Problem: Copy the lines starting at the one containing "Toggle the 仿色 dither checkbox" and ending after the one containing "pos(804,806)". Leave out the pictures.

Dataset entries:
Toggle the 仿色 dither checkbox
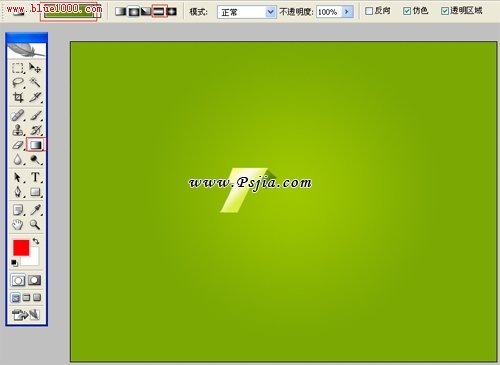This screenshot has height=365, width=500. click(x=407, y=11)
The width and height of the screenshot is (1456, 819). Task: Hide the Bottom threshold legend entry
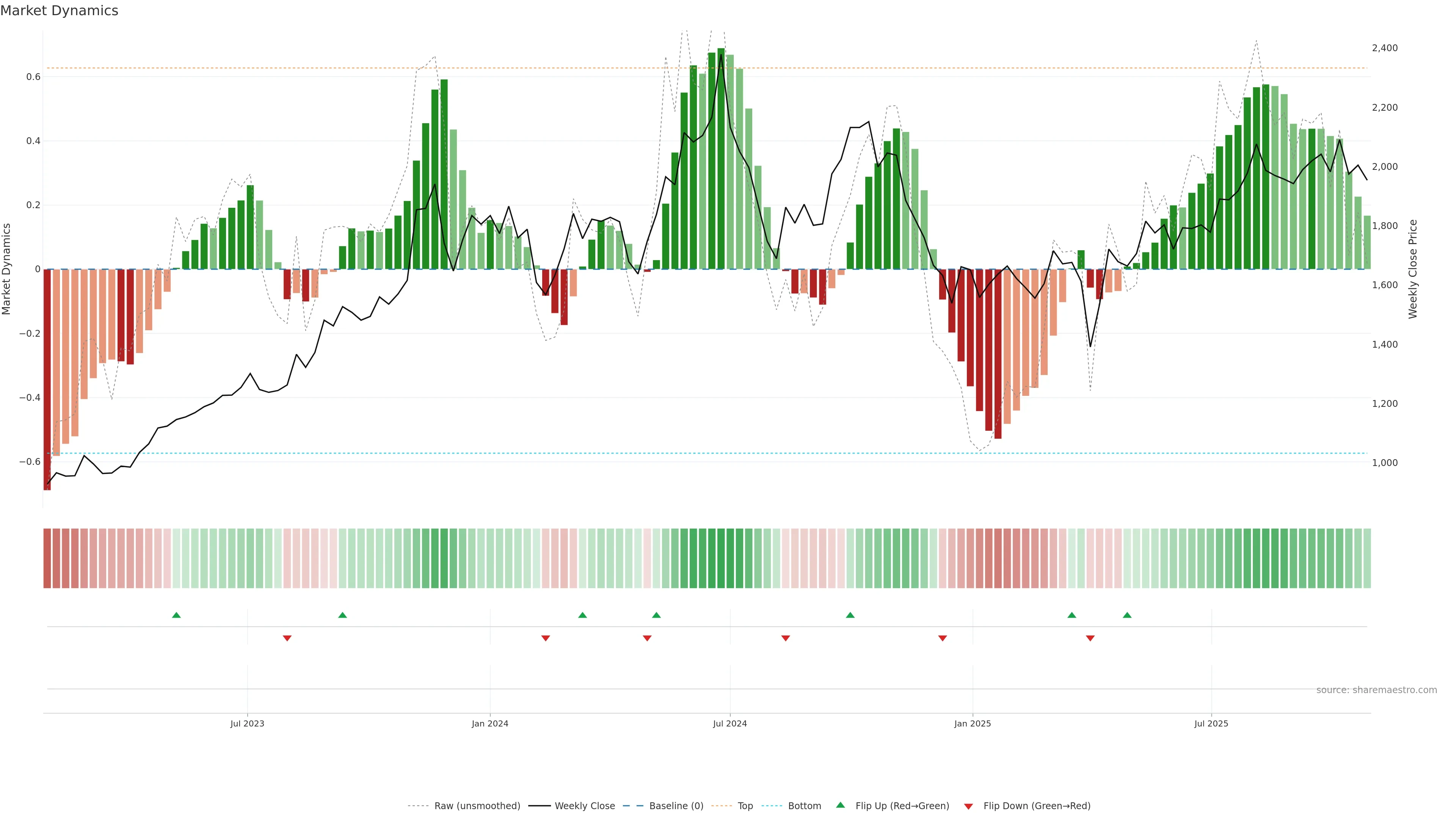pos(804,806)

--

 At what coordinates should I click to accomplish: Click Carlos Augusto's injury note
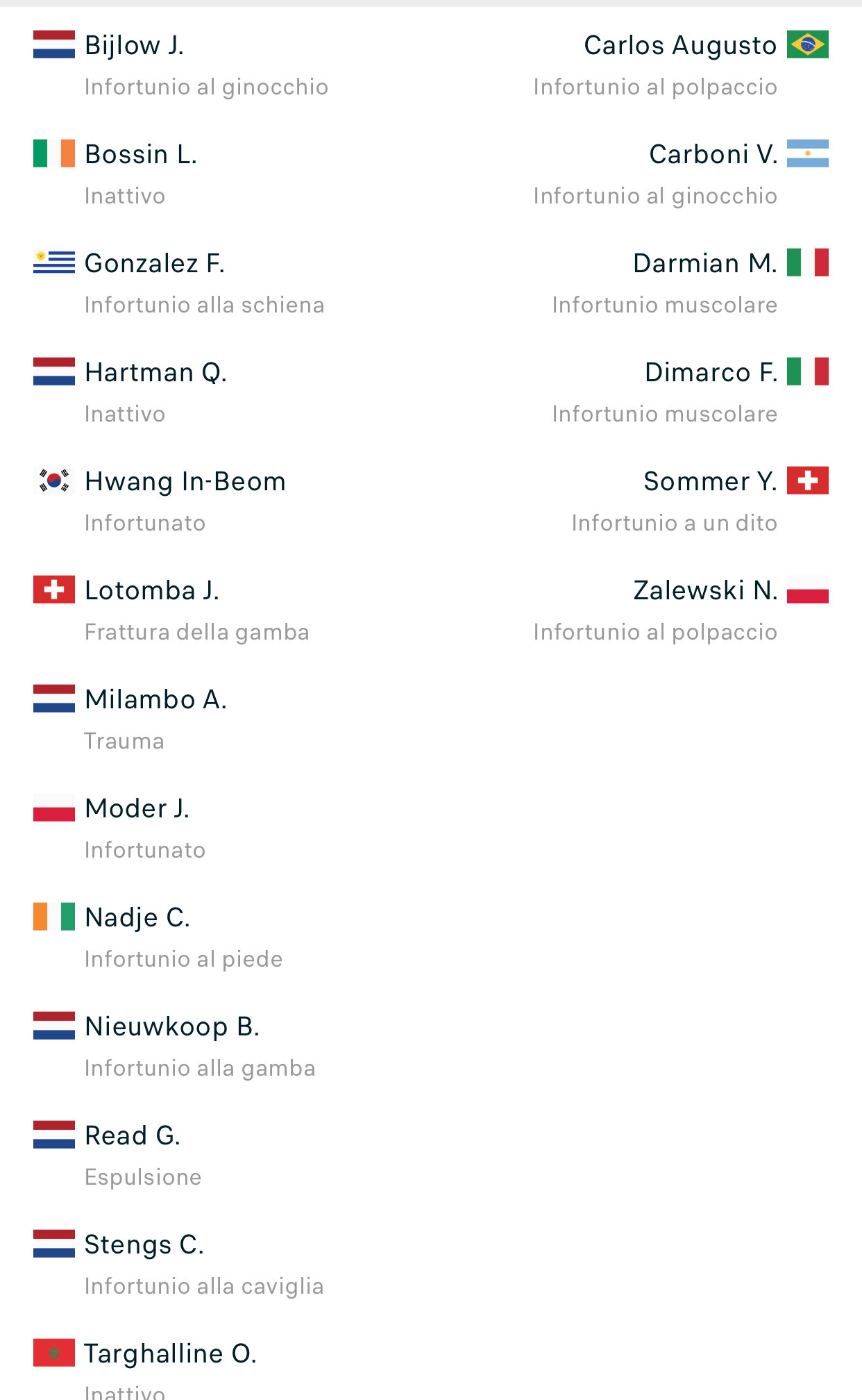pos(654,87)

The answer:
Toggle the 仿色 dither checkbox
This screenshot has height=365, width=500. click(x=407, y=11)
The width and height of the screenshot is (1456, 819). Task: Hide the Bottom threshold legend entry
pos(804,806)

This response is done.